The appellant, aggrieved by the termination from service, raised an
industrial dispute leading to the award in Reference IDA No. 42 of 2007
dated 20.06.2013 of the Labour Court, Jalgaon, Maharashtra. The Labour
Court set aside the dismissal order dated 26.08.2002. However, noticing
that the appellant had already crossed the date of superannuation, viz.,
31.05.2005, it was ordered that from the date of termination to the date of
superannuation, the appellant would be entitled to all service benefits
except back wages which were limited to 50 per cent.
The respondent challenged the award before the High Court of Bombay. As per
the impugned judgment dated 08.07.2015 in Writ Petition No. 3268 of 2014,
the award was modified by granting only a one-time compensation of an
amount equivalent to 50 per cent of the back wages as awarded by the Labour
Court. Thus aggrieved, the appellant is before this Court.
The charge against the appellant was that he had collected fare from six
passengers while he was working as a conductor on 06.09.2001 in bus No. MH-
20/J-4714 on its trip from Chalisgaon to Patanagaon, without issuing
tickets. The inspecting team also found that there was a shortage of cash
in his cash bag. A domestic inquiry followed and the inquiry officer found
the appellant guilty, and on that basis, he was terminated from service.
Before the Labour Court, four issues were framed:

“1. Does the second party prove that the departmental enquiry held
against him is unjust, unfair, improper and against the principles of
natural justice, and the findings of Enquiry Officer are perverse?
2. Does the second party prove that, the termination of his service is
illegal, violating the provisions of law?
3. Whether the second party is entitled for the relief as sought for?
4. What order?”
The Labour Court found that:
“… As the alleged passengers have not been examined, an opportunity of
cross examining them is not availed to the second party. The one and the
same authority has issued charge sheet, conducted enquiry and suggested the
punishment. Accordingly, serious prejudice is caused to the second party.
One and the same authority is not expected to play the role of Enquiry
Officer and disciplinary authority, which is inconsistent to the provisions
of law. Accordingly, with biased mind enquiry has been conducted. Despite
of not examining the witnesses the enquiry officer considered their
statements recorded on the spot and concluded that, charges of misconduct
have been proved against the second party. Besides this, the reporter has
not stated before the Enquiry Officer in terms of his report. Accordingly,
the enquiry officer has recorded his findings on the basis of no evidence
and therefore, the findings recorded by the Enquiry Officer appears to be
perverse one. …”
On issue no.2, it was noted that:
“… in the light of findings on issue no.1 that, the enquiry held against
the Complainant was fair, proper and legal and the findings of enquiry
officer are perverse, then it is for first party to prove the alleged
charges of misconduct before this court. It is pertinent to note that, in
their written statement the first party has not made prayer that, if the
court arrived at the conclusion that the enquiry held against the
Complainant was not fair, proper and legal and the findings of enquiry
officer are perverse, then they may be permitted to prove the misconduct of
second party before this court by leading evidence. But, they failed to do
so. No witness is examined by the first party. Hence, the alleged
misconduct of second party has not been proved before this court.”

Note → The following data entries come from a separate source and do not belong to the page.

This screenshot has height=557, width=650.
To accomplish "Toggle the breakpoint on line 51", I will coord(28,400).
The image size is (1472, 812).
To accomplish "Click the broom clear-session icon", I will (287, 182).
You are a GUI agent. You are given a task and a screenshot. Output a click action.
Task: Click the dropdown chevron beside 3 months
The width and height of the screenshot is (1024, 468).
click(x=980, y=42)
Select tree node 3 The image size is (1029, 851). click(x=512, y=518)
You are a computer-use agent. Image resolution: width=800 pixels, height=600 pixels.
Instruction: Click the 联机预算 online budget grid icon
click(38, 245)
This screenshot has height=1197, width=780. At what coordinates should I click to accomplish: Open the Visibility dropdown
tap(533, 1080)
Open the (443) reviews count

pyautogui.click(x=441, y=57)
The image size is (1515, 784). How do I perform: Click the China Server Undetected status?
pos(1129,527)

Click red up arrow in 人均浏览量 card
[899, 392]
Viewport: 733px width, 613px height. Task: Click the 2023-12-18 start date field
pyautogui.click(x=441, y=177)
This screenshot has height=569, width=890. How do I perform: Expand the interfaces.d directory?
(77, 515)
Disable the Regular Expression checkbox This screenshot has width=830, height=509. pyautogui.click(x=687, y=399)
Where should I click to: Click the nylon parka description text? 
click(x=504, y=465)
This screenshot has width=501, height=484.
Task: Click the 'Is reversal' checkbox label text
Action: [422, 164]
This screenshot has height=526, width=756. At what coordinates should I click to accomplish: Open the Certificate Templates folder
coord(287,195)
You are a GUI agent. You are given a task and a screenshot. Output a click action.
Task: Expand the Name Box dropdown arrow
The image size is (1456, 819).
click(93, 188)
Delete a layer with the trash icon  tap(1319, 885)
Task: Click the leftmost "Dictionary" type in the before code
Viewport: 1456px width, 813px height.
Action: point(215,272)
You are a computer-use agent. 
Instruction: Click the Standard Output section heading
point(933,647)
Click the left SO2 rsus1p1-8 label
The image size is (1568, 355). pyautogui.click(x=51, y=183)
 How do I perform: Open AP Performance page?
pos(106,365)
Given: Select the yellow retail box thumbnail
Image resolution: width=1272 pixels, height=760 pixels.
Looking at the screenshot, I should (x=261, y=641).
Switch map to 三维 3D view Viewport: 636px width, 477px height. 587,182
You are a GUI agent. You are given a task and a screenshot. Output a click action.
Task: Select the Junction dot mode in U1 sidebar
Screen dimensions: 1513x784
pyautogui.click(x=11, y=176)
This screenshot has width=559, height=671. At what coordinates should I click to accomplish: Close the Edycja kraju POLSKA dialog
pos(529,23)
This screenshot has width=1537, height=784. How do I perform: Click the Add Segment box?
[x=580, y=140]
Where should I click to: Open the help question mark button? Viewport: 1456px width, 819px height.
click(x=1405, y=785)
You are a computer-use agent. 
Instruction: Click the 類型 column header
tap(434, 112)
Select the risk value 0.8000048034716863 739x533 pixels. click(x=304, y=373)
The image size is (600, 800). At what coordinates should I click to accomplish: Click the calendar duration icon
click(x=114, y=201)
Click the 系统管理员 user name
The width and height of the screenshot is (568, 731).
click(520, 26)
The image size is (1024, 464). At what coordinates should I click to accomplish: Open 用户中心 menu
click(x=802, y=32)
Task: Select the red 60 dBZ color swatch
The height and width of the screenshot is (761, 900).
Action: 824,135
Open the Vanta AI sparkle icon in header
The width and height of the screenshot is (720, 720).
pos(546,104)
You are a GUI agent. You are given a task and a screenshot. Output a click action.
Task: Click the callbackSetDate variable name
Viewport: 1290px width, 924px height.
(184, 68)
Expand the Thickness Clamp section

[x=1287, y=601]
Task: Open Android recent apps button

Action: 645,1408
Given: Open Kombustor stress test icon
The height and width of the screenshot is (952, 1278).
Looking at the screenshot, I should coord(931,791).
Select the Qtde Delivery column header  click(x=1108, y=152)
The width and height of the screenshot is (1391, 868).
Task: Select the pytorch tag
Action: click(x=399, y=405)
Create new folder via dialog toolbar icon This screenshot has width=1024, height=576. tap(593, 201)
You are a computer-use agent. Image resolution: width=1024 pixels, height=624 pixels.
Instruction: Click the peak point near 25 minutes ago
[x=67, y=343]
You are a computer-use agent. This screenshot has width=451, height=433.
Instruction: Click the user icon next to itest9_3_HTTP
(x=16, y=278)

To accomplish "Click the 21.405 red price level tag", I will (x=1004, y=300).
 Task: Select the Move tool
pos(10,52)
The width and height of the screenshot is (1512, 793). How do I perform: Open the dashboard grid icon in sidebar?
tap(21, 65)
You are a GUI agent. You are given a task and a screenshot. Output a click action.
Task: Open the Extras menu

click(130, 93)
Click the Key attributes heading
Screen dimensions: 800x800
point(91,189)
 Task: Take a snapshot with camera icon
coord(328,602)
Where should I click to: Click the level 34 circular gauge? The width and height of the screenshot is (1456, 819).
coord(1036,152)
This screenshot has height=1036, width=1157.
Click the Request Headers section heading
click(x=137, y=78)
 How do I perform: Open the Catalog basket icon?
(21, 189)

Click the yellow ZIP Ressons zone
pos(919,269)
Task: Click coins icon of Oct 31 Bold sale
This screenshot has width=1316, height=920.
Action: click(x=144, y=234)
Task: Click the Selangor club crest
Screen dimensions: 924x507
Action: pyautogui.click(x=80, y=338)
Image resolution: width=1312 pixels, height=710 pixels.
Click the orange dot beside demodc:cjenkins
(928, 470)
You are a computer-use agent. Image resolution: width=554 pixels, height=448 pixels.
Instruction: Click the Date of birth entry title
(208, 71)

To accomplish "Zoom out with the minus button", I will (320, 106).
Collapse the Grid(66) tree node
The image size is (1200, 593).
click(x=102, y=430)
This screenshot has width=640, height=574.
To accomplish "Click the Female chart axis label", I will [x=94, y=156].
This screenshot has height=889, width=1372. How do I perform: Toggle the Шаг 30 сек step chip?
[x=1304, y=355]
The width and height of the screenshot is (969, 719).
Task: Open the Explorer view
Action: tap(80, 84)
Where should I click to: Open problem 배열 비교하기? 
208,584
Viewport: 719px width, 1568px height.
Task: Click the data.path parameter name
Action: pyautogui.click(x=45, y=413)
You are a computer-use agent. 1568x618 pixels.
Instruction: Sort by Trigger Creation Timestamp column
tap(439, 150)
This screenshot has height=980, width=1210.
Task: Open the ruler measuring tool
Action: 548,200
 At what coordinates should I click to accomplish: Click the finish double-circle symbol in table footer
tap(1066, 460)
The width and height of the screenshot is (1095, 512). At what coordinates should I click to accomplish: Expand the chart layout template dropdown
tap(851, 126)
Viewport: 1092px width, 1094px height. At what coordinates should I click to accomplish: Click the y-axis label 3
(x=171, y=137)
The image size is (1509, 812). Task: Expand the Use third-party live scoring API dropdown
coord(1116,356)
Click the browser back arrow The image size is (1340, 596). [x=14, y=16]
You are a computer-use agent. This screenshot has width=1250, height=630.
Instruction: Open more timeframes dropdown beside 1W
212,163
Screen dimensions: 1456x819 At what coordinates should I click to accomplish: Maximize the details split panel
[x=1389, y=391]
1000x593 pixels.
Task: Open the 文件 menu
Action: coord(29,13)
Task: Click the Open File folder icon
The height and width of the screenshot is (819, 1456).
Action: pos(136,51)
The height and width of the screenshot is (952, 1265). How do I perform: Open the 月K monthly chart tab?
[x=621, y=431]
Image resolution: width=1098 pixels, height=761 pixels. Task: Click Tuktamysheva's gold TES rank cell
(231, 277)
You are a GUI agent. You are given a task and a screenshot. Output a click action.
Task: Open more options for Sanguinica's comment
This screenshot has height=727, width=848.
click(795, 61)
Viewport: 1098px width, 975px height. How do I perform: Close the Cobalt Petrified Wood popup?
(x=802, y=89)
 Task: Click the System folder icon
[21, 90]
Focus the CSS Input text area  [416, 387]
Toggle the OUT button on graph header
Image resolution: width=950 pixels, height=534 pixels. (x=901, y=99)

Still further, the Labour Court proceeded further and found that:
“14. In a case before me, testified evidence of second party at Exh. U-8 &
U-13 reflect that, he was working with first party as a bus conducted since
05.04.1971 at Chopda Depot. Thereafter he was transferred to Amalner Depot
and Chalisgaon Depot. However, without considering his meritorious clean
and unblemished service record, first party has dismissed him from service
vide order dated 26.08.2002. On 06.09.2001 when he was performing his
duties as a conductor on bus no. MH-20/J-4714 which is proceeding from
Chalisgaon to Patanagaon, at that time his bus was checked by Inspecting
squad at Balziri Phata and it is alleged against him that 6 passengers were
found travelling in the said bus without tickets, though fare amount was
paid by them to the second party-conductor. Those 6 persons were illiterate
persons and inspecting squad as per their whims recorded their statements,
as well as S.T. cash was found less by Rs.56. Had the second party actually
recovered the amount from the very six passengers, then Rs.36/- ought to
have been found excess in his cash bag. However, contrary to this, amount
was found less with the second party and hence Respondent by making false
allegations issued false charge sheet, conducted enquiry. Principles of
natural justice have not been observed by the first party. The alleged
passengers have not been examined and an opportunity of cross examining to
them is not availed to the second party. The one and the same authority has
issued charge sheet, conducted enquiry and suggested the punishment.
Accordingly, serious prejudice is caused to the second party. Accordingly,
with bias mind enquiry has been conducted. Instead of examining the
witnesses the enquiry officer considered their statements recorded on the
spot and concluded that, charges of misconduct have been proved against the
second party. Besides this, the reporter has not stated before Enquiry
Officer in terms of his report. Report is not exhibited and duly proved
before the Enquiry Officer, even though enquiry officer relied on it and
concluded that, alleged misconducts have been proved against the second
party. Thus, by violating the principles of natural justice, enquiry has
been conducted and the findings drawn by the enquiry officer are perverse.
On the basis of said report punishment of dismissal has been imposed which
is extremely harsh and disproportionate. This oral testimony of the second
party has not been shattered during cross examination.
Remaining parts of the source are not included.